Low Initial Investment + Frequent Trading = A Disaster
As you might be aware, I’m not a high frequency trader. I have my positions. I try to stay in the positions for at least a year. I’ll take a profit (or take a loss) if appreciation and circumstance seems right.
Trading with little money is destined to lead to failure. I don’t need experience to teach me this lesson, just a simple understanding of trading fees, the tax code and a sense of reasonable expectations.
An example will be the most effective way to communicate this point.
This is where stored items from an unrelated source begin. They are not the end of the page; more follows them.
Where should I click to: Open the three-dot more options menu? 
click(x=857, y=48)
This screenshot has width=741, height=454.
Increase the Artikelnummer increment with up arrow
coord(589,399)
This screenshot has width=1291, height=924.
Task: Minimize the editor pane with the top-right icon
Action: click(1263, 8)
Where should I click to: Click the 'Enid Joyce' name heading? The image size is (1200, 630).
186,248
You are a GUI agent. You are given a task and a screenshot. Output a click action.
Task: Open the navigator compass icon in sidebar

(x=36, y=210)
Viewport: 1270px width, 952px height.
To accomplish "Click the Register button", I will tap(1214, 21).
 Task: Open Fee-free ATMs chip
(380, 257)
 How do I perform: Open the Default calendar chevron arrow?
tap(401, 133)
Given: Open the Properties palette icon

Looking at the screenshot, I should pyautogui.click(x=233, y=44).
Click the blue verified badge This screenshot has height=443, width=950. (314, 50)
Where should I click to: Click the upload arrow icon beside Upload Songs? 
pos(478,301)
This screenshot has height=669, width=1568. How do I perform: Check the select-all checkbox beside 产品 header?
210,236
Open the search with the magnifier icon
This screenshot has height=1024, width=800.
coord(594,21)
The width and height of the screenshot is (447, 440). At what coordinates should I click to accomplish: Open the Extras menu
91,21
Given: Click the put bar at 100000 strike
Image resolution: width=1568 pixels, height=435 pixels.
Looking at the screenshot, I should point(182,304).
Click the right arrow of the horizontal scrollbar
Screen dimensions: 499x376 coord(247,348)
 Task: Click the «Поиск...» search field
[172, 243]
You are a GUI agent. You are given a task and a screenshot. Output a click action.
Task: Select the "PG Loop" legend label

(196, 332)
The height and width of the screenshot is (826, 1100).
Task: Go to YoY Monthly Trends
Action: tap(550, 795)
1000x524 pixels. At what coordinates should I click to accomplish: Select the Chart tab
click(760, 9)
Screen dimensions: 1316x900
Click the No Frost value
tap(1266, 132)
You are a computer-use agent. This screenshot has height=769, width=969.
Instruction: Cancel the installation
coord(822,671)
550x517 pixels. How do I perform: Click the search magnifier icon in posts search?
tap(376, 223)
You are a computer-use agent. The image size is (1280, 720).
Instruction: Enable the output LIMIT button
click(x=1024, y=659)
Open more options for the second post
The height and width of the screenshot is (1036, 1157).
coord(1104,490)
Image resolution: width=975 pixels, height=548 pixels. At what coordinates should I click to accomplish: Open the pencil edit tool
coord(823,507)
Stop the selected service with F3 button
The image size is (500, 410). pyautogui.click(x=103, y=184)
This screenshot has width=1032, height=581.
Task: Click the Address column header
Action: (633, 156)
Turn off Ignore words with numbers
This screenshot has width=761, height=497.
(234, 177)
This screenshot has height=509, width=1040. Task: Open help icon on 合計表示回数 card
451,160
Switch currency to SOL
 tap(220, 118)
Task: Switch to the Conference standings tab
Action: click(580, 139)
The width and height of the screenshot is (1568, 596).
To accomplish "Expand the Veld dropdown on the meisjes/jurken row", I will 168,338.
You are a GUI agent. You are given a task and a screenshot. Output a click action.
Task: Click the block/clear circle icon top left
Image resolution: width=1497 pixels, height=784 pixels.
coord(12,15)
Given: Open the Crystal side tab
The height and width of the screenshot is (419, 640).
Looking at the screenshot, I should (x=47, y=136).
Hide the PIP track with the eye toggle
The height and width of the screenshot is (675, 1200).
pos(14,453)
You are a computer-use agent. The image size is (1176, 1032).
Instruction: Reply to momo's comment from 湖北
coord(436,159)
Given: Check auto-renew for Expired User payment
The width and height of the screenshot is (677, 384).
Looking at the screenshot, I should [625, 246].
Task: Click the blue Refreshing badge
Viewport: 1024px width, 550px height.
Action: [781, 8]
Let’s say I have an account with $1,000 and I want to put $270 on a stock that I think has a lot of potential to increase in value within the next year. My trading account charges $7 per trade.
If my purchase price is $6 per share, I can buy 45 shares for $270 (270/6 = 45 shares). My trading expense will be $7, which will equate to 2.6% of the value of my investment. I now have my 45 share investment and I’ve spent $277 of my account’s funds.
A few months pass and the investment I have is now selling for $8.50. I decide to sell. I thus have made a $2.50 profit per share, which equates to $112.50 increase in my account’s value (45 shares * $2.50 = $112.50). I incur another trading fee of $7 from this trade.
Where do I stand after making this trade?
My gain from the stock = $112.50 or +41.7% from my initial investment of $270. The trade was within a year, so I’m going to have the gain taxed at the rate at which my income is taxed. For sake of example, let’s say it’s 30%.
$112.50 * 30% = $33.75 taxes to be paid.
I’ve also incurred $14 in trading fees.
$112.50 – ($33.75 + $14.00) = $64.75 after tax and commission profit.
$64.75/$112.50 = 57.5%…Of the dollar value gain I booked, only 57.5% of that is actually mine to keep as profit. Nearly half of the value of my return has been taken away.
If we divided $64.75 by $270, we see that the ROI is now slightly less than 24%.
The fact that your initial investment is so small makes your margin for error extremely thin. The $14 trading fee incurred from entry and exit is so significant that you get hit from both sides when trading. Your trading fee takes a chunk and taxes take another larger chunk of your money.
In this example we saw an impressive short-term gain nearly cut in half from trading fees and taxes. If the return was less on the investment it would have been even worse.
Being a successful trader is a steep enough task, it does not need the additional burden of a minuscule initial investment.




Great article. Approximately 85% of our investments have not been touched in over two years. Recently we have purchased additional stock, most in QPSA, but those are all long positions. I’m still holding on to NGLPF…damn penny stocks. I figure, ah, maybe it will rebound.
You are absolutely correct in your assessment. That is why it is good to either save money or invest in a very low cost index fund until you get a decent sized stake.